BBC | Published: April 24, 2019 13:30:06 | Updated: April 24, 2019 18:43:32


Sri Lankan military personnel stand guard on a main road near the president’s house in Colombo, three days after a string of suicide bomb attacks on churches and luxury hotels across the island on Easter Sunday, in Sri Lanka April 24, 2019 — Reuters photo

Sri Lanka's president has vowed to overhaul state security after several bomb blasts on Sunday killed 359 people and wounded about 500.

On Tuesday, Maithripala Sirisena said warnings had not been shared with him and promised "stern action".

The country's Prime Minister Ranil Wickremesinghe said the Islamic State (IS) group may be linked to the blasts.

Funerals are continuing across the country as people try to process last Sunday's attacks.

IS has claimed the attack, although it did not provide direct evidence of its involvement.

Police say they have identified eight out of nine attackers, with no foreigners among them.

"Most of them are well educated and come from maybe middle or upper middle class," Deputy Defence Minister Ruwan Wijewardene said on Wednesday. "They are financially quite independent and their families are quite stable financially.

"We believe that one of the suicide bombers studied in the UK and then later on did his post-graduate in Australia before coming back to settle in Sri Lanka."

In a televised address late on Tuesday, President Sirisena said he would completely restructure the police and security forces in coming weeks.

"The security officials who got the intelligence report from a foreign nation did not share it with me.

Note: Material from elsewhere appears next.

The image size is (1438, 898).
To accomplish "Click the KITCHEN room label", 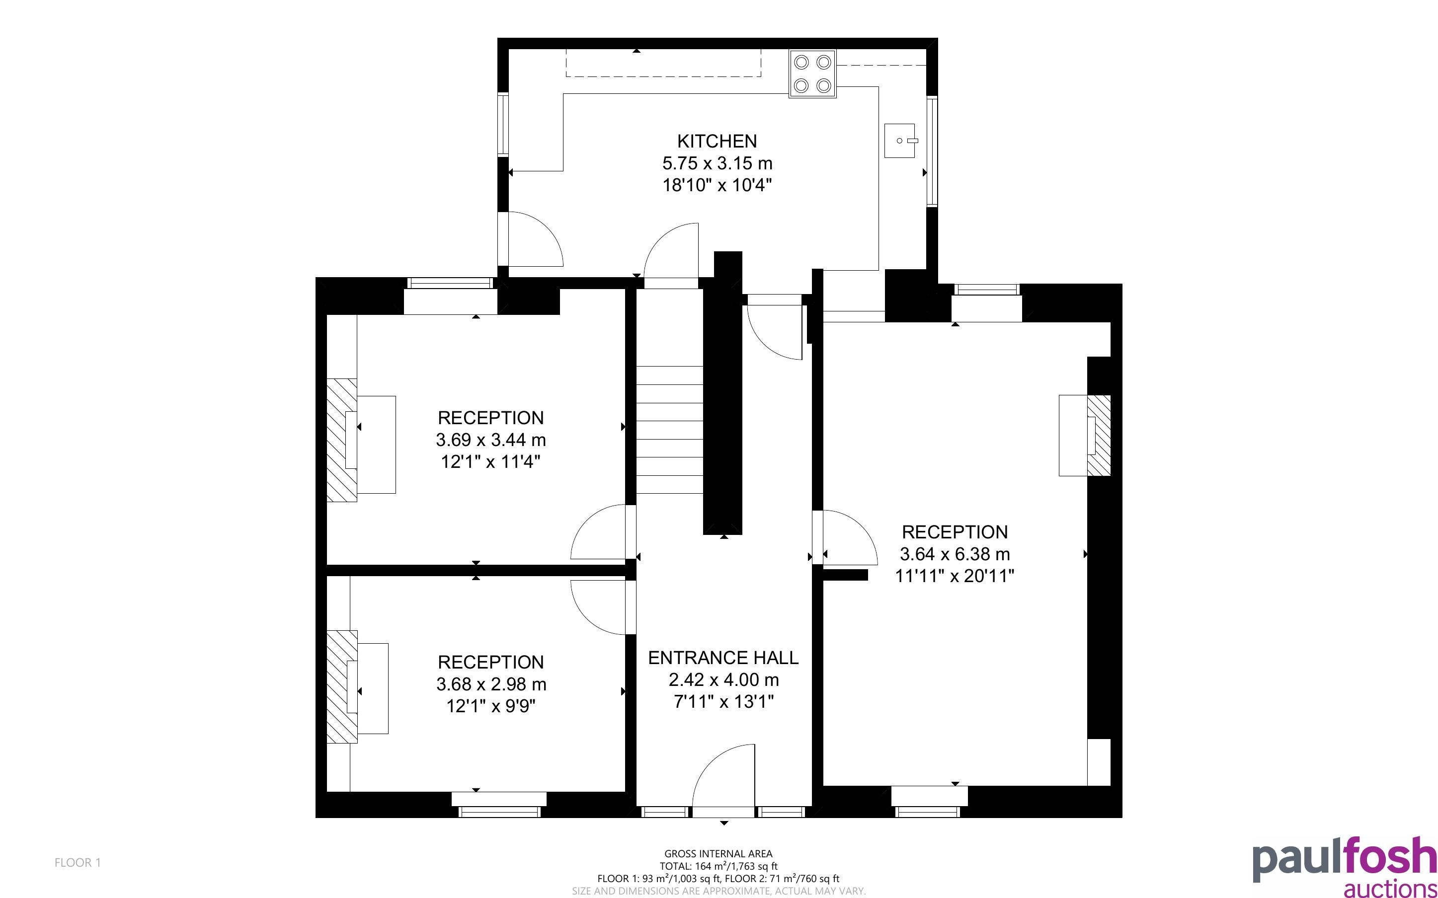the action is (x=717, y=142).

I have decided to take stern action against these officials."

The BBC World Service's South Asia editor Ethirajan Anbarasan said it was an embarrassing admission by President Sirisena that security officials did not share with him the intelligence report warning about the attacks.

With IS claiming responsibility for the attacks, Sri Lanka is now entering uncharted territory, the BBC correspondent explains.

Authorities say they are looking into possible links between the locals who carried out the suicide bombings and the global jihadist group.